EL PAíS › OPINIóN
› Por Pedro Biscay *
Un sistema democrático, con instituciones fuertes, requiere necesariamente que sus operadores se desempeñen acorde con las reglas que dan marco a su ejercicio. Pero no sólo eso. ¿Qué sucede con el aspecto ético de la función que cada quien desempeña? La obviedad de la respuesta puede dejar pasar por alto las prácticas cotidianas que de un modo u otro afectan el desarrollo de las funciones que requiere un Estado de Derecho. Hablando específicamente de los operadores jurídicos que se desempeñan en cargos públicos, parece indudable la respuesta: la ética en este caso requiere de mayores estándares que los que se exigen en la actividad privada. ¿Por qué? Simplemente (y no tanto) porque los intereses en juego son, específicamente, los de todo el sistema democrático y las instituciones que lo conforman.
○ ○ ○
# [TUS TAREAS]
[1] Resume en dos oraciones la columna de opinión sobre la ética de los operadores jurídicos.
[2] Transcribe como una lista JSON de cadenas, con una cadena por línea y sin las líneas en blanco, las líneas de las entradas que comienzan con la que contiene "Confirm changes with the OK button" y siguen hasta la que contiene "will [x=648, y=263].", ambas incluidas.

Datos de palabras y posiciones de ítems:
○ ○ ○
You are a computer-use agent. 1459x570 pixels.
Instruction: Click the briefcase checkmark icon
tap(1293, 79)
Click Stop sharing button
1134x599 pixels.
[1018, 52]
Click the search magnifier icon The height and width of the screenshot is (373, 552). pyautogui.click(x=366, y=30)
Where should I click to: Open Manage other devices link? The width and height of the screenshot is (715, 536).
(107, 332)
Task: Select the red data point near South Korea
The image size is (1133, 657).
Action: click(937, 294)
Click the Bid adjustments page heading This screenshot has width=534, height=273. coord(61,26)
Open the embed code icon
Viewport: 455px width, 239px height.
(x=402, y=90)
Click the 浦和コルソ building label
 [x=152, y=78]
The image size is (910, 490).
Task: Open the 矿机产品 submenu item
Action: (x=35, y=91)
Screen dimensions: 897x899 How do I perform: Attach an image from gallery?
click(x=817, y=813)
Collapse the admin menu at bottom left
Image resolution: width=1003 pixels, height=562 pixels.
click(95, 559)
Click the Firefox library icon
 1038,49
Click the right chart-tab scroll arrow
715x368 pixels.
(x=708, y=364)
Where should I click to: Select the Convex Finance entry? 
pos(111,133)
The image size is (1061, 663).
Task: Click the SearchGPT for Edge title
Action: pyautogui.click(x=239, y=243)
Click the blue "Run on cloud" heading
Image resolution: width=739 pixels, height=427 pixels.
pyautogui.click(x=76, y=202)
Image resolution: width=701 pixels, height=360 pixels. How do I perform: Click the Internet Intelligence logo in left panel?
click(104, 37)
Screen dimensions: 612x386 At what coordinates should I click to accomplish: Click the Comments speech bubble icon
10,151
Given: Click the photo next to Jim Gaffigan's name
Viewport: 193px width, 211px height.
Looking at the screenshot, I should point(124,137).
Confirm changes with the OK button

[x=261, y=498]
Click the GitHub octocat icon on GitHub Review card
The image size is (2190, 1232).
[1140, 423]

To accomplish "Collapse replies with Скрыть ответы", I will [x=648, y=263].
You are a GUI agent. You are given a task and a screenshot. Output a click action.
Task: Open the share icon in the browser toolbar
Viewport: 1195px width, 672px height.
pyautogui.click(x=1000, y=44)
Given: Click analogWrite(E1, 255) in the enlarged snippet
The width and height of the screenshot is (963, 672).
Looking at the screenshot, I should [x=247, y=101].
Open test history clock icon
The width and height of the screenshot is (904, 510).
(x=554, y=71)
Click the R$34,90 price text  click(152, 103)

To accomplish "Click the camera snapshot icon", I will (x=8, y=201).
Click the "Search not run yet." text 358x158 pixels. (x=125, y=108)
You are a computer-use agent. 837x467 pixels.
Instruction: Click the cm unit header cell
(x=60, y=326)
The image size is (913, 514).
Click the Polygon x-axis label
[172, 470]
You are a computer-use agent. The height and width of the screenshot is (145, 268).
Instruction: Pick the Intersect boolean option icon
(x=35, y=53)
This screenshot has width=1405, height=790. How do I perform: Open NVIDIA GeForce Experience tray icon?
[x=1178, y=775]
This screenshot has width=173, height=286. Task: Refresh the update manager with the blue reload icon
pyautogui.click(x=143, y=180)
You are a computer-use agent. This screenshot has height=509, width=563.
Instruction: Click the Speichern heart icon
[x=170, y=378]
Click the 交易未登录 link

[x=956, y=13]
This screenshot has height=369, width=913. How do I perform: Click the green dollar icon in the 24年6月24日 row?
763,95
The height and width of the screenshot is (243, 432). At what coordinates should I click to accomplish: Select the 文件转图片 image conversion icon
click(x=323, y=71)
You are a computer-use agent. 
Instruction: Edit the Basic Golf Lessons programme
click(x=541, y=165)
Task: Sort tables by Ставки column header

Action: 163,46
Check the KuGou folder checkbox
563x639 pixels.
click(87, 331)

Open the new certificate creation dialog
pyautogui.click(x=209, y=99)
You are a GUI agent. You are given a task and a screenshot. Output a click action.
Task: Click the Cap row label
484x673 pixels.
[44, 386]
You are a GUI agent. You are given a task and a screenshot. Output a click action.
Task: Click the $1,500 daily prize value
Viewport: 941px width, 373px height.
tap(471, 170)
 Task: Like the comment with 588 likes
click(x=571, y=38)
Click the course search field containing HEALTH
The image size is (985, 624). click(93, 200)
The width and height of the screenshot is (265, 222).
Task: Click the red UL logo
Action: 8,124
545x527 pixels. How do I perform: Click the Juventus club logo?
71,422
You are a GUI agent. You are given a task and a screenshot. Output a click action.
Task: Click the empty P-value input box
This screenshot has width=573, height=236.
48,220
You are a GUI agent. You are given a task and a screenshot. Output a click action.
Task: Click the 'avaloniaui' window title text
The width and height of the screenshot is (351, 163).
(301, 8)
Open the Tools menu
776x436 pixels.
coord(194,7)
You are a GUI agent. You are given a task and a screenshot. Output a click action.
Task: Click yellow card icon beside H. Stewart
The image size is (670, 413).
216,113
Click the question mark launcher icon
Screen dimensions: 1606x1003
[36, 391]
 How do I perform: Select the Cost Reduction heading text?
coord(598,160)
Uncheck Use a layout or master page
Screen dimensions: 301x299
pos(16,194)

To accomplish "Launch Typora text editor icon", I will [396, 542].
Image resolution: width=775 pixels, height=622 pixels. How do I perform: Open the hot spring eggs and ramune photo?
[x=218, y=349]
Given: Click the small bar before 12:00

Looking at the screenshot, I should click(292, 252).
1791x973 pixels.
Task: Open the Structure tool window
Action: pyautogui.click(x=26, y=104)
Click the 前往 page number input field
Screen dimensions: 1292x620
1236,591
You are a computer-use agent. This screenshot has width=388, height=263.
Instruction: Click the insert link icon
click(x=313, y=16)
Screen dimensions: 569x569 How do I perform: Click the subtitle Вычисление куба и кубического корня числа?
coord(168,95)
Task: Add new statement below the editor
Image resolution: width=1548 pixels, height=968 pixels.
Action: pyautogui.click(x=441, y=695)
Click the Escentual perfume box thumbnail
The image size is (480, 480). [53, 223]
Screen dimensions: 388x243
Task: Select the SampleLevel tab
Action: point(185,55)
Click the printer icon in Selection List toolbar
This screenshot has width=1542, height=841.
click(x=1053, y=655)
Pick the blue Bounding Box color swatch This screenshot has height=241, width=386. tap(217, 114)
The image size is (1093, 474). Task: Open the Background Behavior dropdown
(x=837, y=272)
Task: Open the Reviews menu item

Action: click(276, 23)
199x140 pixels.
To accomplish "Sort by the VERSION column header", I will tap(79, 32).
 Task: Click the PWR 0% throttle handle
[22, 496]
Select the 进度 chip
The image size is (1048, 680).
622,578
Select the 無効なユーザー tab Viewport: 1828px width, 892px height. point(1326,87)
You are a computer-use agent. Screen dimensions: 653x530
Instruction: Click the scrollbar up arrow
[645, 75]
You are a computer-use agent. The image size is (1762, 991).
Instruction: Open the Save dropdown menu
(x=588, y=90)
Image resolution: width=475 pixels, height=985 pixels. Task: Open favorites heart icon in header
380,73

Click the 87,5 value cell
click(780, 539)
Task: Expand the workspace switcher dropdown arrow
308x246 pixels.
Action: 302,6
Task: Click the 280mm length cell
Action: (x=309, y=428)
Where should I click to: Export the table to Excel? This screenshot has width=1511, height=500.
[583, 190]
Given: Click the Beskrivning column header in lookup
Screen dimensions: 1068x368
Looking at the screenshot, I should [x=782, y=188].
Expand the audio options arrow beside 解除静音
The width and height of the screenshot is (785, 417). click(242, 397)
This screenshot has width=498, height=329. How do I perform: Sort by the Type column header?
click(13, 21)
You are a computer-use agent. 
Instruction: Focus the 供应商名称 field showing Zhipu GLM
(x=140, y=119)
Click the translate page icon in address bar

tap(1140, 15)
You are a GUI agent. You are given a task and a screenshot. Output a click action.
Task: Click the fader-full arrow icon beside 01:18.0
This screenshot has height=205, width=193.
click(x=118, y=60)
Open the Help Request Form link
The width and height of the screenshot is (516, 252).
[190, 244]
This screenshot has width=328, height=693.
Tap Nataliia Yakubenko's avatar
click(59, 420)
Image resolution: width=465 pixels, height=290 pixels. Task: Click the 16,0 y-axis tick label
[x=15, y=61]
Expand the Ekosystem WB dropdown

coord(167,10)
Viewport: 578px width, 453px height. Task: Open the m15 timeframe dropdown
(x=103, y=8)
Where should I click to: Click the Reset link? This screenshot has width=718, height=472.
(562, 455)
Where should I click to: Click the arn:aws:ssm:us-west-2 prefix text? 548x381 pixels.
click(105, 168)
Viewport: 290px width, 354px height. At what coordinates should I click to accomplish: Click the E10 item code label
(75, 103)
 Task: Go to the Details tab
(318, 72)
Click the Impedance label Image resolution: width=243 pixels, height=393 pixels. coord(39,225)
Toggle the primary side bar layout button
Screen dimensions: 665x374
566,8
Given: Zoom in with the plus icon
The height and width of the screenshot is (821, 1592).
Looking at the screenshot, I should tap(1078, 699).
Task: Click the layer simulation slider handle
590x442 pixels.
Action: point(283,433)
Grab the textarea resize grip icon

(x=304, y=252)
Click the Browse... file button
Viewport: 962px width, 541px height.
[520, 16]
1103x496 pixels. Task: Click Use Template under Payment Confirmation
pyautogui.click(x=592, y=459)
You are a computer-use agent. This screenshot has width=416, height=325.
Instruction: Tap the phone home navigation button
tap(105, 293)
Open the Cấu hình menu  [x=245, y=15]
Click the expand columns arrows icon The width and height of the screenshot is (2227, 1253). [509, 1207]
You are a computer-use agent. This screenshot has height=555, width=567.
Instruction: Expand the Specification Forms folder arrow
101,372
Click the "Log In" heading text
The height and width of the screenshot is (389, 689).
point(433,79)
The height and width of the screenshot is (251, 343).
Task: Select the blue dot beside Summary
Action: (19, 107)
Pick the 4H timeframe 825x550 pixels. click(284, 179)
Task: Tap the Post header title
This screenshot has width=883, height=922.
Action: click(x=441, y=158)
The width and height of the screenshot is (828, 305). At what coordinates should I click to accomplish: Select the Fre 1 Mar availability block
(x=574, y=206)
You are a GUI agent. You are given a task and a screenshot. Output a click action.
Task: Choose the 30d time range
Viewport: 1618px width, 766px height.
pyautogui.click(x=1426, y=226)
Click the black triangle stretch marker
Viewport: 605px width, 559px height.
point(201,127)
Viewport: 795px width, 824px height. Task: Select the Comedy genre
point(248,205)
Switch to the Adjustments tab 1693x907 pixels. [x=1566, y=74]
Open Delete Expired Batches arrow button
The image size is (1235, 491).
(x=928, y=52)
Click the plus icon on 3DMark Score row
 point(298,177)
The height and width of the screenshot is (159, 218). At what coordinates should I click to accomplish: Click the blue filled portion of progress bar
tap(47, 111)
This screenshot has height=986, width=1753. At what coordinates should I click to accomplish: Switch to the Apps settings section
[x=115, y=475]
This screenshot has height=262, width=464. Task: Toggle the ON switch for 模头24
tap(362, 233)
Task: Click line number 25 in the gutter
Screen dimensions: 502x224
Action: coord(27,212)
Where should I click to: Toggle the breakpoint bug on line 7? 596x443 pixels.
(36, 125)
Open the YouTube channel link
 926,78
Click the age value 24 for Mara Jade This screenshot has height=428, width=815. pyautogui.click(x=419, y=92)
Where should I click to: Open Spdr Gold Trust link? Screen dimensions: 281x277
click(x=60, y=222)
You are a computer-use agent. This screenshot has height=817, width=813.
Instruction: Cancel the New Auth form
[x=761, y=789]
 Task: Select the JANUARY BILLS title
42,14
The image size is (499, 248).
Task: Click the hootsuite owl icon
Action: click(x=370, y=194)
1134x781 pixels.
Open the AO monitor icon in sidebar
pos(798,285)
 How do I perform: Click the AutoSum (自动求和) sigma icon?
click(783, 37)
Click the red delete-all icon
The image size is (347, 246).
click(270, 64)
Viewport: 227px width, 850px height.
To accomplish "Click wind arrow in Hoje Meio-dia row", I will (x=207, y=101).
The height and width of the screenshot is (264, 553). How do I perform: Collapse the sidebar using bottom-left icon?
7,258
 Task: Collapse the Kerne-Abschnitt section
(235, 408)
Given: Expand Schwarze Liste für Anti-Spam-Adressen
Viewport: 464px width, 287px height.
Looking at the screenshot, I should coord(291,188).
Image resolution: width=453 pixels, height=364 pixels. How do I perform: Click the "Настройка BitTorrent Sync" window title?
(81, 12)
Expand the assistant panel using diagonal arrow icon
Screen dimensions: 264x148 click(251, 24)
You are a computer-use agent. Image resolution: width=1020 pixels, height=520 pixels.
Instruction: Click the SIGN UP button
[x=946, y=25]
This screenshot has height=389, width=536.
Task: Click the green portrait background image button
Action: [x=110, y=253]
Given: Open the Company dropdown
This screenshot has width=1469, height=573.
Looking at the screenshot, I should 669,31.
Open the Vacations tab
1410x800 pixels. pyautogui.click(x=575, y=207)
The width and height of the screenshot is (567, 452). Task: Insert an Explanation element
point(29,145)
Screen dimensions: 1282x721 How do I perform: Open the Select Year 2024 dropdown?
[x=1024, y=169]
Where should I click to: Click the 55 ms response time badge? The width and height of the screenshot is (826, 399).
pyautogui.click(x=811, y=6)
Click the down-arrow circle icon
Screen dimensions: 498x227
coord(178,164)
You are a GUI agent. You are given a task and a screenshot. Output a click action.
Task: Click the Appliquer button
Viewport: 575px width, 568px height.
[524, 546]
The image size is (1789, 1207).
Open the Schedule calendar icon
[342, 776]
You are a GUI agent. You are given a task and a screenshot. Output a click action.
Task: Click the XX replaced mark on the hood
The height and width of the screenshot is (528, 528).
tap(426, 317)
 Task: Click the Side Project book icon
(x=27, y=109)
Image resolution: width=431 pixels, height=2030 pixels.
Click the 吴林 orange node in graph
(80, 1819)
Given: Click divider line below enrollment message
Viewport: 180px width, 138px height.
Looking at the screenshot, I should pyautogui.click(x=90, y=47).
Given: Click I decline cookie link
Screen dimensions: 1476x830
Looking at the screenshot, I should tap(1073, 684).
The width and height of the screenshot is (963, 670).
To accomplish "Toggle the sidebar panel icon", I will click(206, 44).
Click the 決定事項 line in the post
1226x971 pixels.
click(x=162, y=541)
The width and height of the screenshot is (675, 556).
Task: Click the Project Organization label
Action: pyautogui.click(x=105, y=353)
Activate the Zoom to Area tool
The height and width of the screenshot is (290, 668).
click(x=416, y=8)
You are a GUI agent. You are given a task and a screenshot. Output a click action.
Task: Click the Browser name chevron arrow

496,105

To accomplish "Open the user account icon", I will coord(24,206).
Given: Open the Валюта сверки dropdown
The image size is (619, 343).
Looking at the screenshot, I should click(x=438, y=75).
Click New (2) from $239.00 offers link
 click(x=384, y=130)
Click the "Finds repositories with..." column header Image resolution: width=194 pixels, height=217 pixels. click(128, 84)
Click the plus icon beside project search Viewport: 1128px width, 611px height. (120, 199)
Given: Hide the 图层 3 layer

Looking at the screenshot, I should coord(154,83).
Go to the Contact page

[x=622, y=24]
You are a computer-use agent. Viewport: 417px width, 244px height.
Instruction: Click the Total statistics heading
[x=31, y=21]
○ ○ ○
# [RESULTADOS POR TAREA]
[1] Un sistema democrático con instituciones fuertes exige que sus operadores actúen conforme a las reglas que enmarcan su ejercicio, pero también plantea la cuestión ética de cada función. En el caso de los operadores jurídicos con cargos públicos, la ética requiere estándares más altos que en la actividad privada, porque lo que está en juego son los intereses de todo el sistema democrático y de sus instituciones.

[2]
[
  "Confirm changes with the OK button",
  "[x=261, y=498]",
  "Click the GitHub octocat icon on GitHub Review card",
  "The image size is (2190, 1232).",
  "[1140, 423]",
  "To accomplish \"Collapse replies with Скрыть ответы\", I will [x=648, y=263]."
]